L’examen exhaustif de Bojan Jović de « la phénoménologie du Petit Vagabond » (titre du 1ᵉʳ chapitre), passe par les canaux de médias différents – film, dessin, caricature, poèmes et textes, jusqu’aux marges des journaux – les canulars. Le personnage irradie l’imaginaire et la culture populaires avec une telle puissance qu’on peut parler d’un tournant dans les rapports de l’art et du politique. Chaplin est apte à faire la satire du bouffon nazi moustachu dans le film Grande illusion (1940). Mais bien avant cette satire mortelle d’Adolf Hitler, à la suite des dadaïstes allemands (Der Dada n° 3/1920, proteste contre l’interdiction des films de Chaplin en Allemagne), les caricaturistes allemands et tchèques accaparent Chaplin pour le représenter s’attaquant à Joseph Goebbels, ministre de propagande nazie (« Rire au nez de Goebbels inimitable », p. 82) et la caricature tchèque du journal Die Simplicissimu, documentée p. 229 (« Mussolini : Chaplin hraje diktátory » – «Chaplin joue au dictateur Mussolini »). Le paradoxe que Chaplin n’a pas eu l’oreille ni le goût pour la poésie moderne, comme il l’écrit dans son Autobiographie en évoquant sa rencontre avec le poète Hart Crane, ajoute du piquant aux travaux de cette « usine de Charlot » qu’ont ouvert les artistes modernes. Le beau livre de Bojan Jović – 345 pages abondamment illustrées (et pour les raisons de droits de reproduction difficilement traduisible).
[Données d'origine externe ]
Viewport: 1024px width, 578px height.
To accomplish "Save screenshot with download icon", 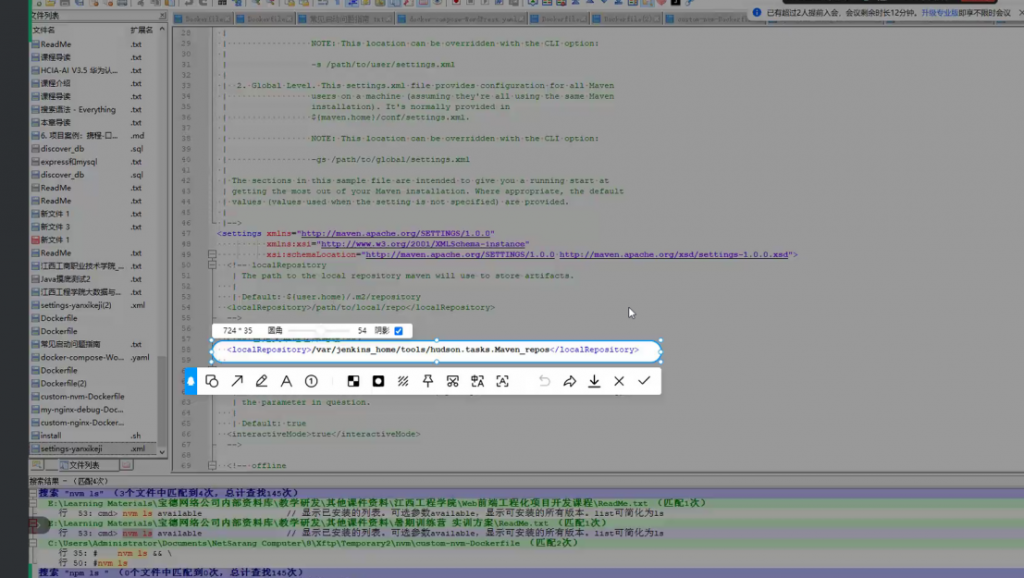I will pyautogui.click(x=594, y=381).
L’auteur a eu raison d’insister: la vie et l’œuvre de Charlie Chaplin représentent le thème commun et probablement unique, presque incontournable, pour les représentants importants des mouvements vorticiste, expressionniste, dadaïste, futuriste, excentrique, constructiviste, et surréaliste.

Branko Aleksić
20 février 2023


1. Henri Béhar a prêté une attention particulière à la participation de Chaplin aux expériences artistiques de Tzara, qui voit pour la première fois les films de Charlot à Zürich dès 1918 (H. Béhar, « Chaplin et Dada », article paru dans l catalogue de l’exposition Charlie Chaplin dans l’œil des avant-gardes, au Musée de Nantes, octobre 2019-février 2020), accessible sur sa page personnelle: http://melusine-surrealisme.fr/henribehar/wp/?s=charlot.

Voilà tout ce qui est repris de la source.